Monte dei Paschi recortará 5.500 empleos para sobrevivir

El banco más antiguo del mundo sobrevivirá, pero al precio de una muy costosa intervención pública y de una drástica cura de adelgazamiento. El Monte dei Paschi di Siena (MPS) –fundado en 1472 y símbolo de una cultura financiera de hondas raíces y base agropecuaria– eliminará en los próximos cuatro años 5.500 empleos (un 21,5% de su actual plantilla) y cerrará 600 sucursales, el 30% de su red comercial.

El visto bueno definitivo de la Comisión Europea, después de un arduo tira y afloja que se ha prolongado durante más de seis meses, propició el anuncio casi inmediato del plan industrial. Había prisa por visualizar una cierta normalización, después de años de turbulencias e incertidumbres. Los gestores adelantaron que en el 2021 el banco obtendrá unos beneficios netos superiores a los 1.200 millones de euros.

La CE ha dado el visto bueno al plan de rescate después de seis meses de duras negociaciones

La del MPS ha sido la crisis bancaria italiana más grave de los últimos años, un ejemplo de cómo la combinación de una pésima gestión –con inversiones ruinosas como la compra de la Banca Antonveneta al Santander, en el 2007– y las consecuencias generales de la crisis –disparando los créditos morosos de empresas con problemas– a punto estuvieron de hundir un banco con tanta solera.
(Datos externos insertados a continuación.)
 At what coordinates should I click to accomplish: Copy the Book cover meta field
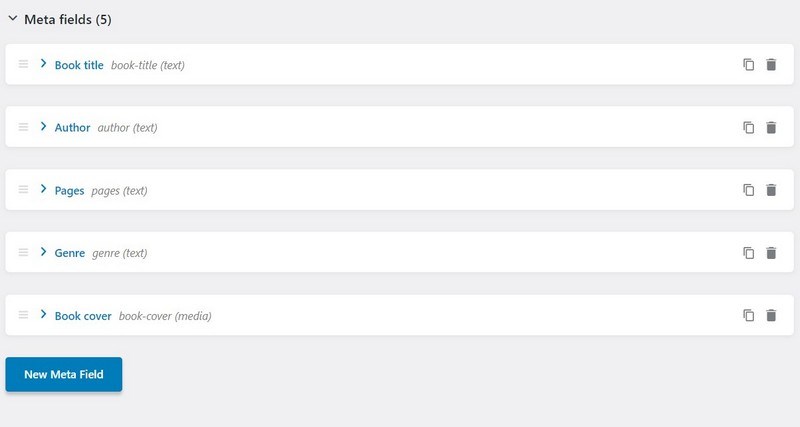(748, 315)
Diversos gobiernos –de Berlusconi, Monti, Letta y Renzi– se pasaron la patata caliente hasta que el salvamento in extremis se hizo inevitable.

El Estado italiano ha tenido que rascarse el bolsillo. La intervención pública aceptada por Bruselas para recapitalizar el MPS alcanza los 5.400 millones de euros. Eso significa que el banco estará nacionalizado en un 70%. Además de los contribuyentes, pagan un precio alto los accionistas –que han perdido su dinero– y los tenedores institucionales de bonos subordinados. A los inversores minoristas de estos bonos los compensará el Estado con 1.500 millones de euros. El MPS se desprende también de 28.600 millones de activos tóxicos –créditos morosos de difícil cobro– que asume el fondo Atlante.

Como sucede en estas ocasiones, el consejero delegado del MPS, Marco Morelli, expresó optimismo sobre el futuro de la entidad tras su saneamiento. Según Morelli, el banco se ha resarcido en los últimos meses de la fuerte fuga de depósitos en el momento álgido de la crisis. Han recuperado más de 5.000 millones. También el ministro de Economía y Finanzas, Pier Carlo Padoan, se dijo confiado de que el Estado, al final del proceso, tiene posibilidades de recuperar el dinero e incluso lograr “un premio”.

El desenlace del seísmo bancario, tanto del MPS como de la banca véneta, ha causado numerosas críticas políticas, dentro y fuera de Italia. El secretario de Izquierda Italiana, Nicola Fratonianni, lamentó que, “como siempre, se socializan las pérdidas y se privatiza el beneficio”. Fratoianni aludió a los duros recortes de plantilla y los suculentos emolumentos de los altos ejecutivos del MPS durante la crisis.